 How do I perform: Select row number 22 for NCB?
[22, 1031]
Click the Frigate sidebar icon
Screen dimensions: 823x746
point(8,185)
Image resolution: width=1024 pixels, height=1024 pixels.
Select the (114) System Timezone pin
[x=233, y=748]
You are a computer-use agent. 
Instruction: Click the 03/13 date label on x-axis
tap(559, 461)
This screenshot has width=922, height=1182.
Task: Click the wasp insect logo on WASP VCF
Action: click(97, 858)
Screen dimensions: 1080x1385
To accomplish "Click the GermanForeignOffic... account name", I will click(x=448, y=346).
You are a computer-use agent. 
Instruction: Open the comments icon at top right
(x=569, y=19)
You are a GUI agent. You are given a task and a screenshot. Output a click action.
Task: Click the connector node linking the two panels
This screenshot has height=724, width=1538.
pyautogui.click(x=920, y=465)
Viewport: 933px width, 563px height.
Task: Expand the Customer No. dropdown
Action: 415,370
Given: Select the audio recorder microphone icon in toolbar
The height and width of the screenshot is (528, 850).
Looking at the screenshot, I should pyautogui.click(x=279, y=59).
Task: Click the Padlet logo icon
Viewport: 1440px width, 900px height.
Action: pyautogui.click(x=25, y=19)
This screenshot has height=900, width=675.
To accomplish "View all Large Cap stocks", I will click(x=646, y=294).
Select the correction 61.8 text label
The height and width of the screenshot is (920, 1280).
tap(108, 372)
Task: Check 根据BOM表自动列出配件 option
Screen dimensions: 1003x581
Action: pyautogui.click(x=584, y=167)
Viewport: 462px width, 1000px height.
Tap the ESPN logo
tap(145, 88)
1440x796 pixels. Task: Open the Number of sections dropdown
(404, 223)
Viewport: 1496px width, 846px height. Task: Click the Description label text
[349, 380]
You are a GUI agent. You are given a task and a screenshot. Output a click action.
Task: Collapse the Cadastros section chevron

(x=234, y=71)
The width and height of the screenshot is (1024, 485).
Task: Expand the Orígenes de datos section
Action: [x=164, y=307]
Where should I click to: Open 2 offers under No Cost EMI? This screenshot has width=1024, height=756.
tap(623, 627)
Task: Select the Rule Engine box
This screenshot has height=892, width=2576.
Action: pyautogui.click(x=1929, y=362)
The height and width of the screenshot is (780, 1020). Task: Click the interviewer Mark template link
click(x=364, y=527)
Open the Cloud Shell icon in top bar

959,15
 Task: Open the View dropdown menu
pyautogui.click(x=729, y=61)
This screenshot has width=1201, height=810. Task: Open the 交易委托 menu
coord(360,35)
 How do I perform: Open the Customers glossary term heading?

• YOUR GOAL:
After locating the line above that contains "Task: Select the Rule Engine box", write out that line and every later one exactly, through the last line of the material, and nothing else.

• EXERCISE SOLUTION:
Task: Select the Rule Engine box
This screenshot has height=892, width=2576.
Action: pyautogui.click(x=1929, y=362)
The height and width of the screenshot is (780, 1020). Task: Click the interviewer Mark template link
click(x=364, y=527)
Open the Cloud Shell icon in top bar

959,15
 Task: Open the View dropdown menu
pyautogui.click(x=729, y=61)
This screenshot has width=1201, height=810. Task: Open the 交易委托 menu
coord(360,35)
 How do I perform: Open the Customers glossary term heading?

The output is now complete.